Exercise input –

__________

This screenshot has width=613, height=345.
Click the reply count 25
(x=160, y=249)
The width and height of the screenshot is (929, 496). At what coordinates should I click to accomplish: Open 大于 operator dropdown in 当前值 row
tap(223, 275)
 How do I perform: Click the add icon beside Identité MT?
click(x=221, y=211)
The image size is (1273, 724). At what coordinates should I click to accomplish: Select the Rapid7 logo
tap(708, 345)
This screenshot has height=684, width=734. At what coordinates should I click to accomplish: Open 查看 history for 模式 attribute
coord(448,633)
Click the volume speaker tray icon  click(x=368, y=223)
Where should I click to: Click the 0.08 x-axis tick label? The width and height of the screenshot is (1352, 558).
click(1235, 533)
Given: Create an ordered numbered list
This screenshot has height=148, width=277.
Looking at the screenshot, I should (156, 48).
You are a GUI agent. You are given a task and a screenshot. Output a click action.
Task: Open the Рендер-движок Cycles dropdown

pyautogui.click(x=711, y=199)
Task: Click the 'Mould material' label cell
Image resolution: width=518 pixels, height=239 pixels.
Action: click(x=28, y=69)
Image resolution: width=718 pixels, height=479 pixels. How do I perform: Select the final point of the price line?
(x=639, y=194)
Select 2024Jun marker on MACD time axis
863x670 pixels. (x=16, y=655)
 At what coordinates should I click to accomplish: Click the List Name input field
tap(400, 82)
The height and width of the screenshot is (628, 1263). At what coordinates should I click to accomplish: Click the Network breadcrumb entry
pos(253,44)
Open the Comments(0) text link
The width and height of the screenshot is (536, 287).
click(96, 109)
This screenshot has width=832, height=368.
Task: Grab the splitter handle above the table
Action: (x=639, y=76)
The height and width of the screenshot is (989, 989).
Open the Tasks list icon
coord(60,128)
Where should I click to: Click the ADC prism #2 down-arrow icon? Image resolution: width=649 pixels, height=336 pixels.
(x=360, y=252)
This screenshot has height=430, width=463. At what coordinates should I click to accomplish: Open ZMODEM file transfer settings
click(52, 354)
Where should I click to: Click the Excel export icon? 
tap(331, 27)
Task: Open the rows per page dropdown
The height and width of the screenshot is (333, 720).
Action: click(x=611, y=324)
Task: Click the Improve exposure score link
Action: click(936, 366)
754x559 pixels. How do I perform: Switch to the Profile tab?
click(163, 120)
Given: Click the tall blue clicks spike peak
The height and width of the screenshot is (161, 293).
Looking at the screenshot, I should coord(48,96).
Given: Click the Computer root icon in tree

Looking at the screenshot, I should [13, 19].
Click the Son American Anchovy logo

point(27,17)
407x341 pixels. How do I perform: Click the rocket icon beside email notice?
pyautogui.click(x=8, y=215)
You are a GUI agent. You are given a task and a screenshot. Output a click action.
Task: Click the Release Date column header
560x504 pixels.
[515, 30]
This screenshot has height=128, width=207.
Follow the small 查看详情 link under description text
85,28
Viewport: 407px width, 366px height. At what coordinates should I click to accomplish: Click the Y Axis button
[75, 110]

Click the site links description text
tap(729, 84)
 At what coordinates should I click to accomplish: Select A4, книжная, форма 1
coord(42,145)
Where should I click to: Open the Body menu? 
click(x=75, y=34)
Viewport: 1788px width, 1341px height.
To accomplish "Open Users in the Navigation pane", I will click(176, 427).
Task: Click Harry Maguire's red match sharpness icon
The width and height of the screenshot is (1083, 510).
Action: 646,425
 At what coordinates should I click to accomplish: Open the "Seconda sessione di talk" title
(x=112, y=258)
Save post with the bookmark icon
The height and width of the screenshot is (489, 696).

__________

Exercise details – Find each line in the items above that contains the word "dropdown" and copy those lines.

Task solution –
The width and height of the screenshot is (929, 496). At what coordinates should I click to accomplish: Open 大于 operator dropdown in 当前值 row
Task: Open the Рендер-движок Cycles dropdown
Task: Open the rows per page dropdown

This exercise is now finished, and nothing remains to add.